— Entrées fournies —
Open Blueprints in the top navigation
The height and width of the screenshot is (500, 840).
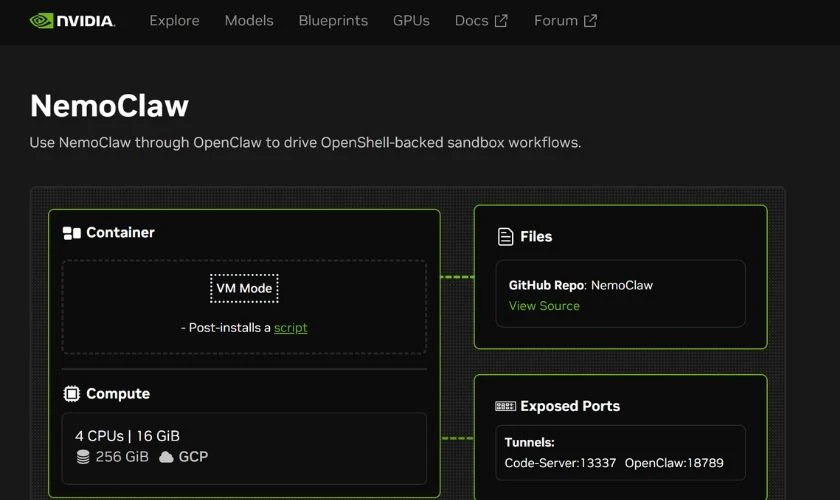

* * *

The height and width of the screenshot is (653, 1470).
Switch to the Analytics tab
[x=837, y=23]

— Consigne écrite —
Extrayez sans aucune modification les lignes qui commencent à celle contenant « The height and width of the screenshot is (653, 1470). » et se terminent à celle contenant « [x=837, y=23] », bornes comprises.

— Solution attendue —
The height and width of the screenshot is (653, 1470).
Switch to the Analytics tab
[x=837, y=23]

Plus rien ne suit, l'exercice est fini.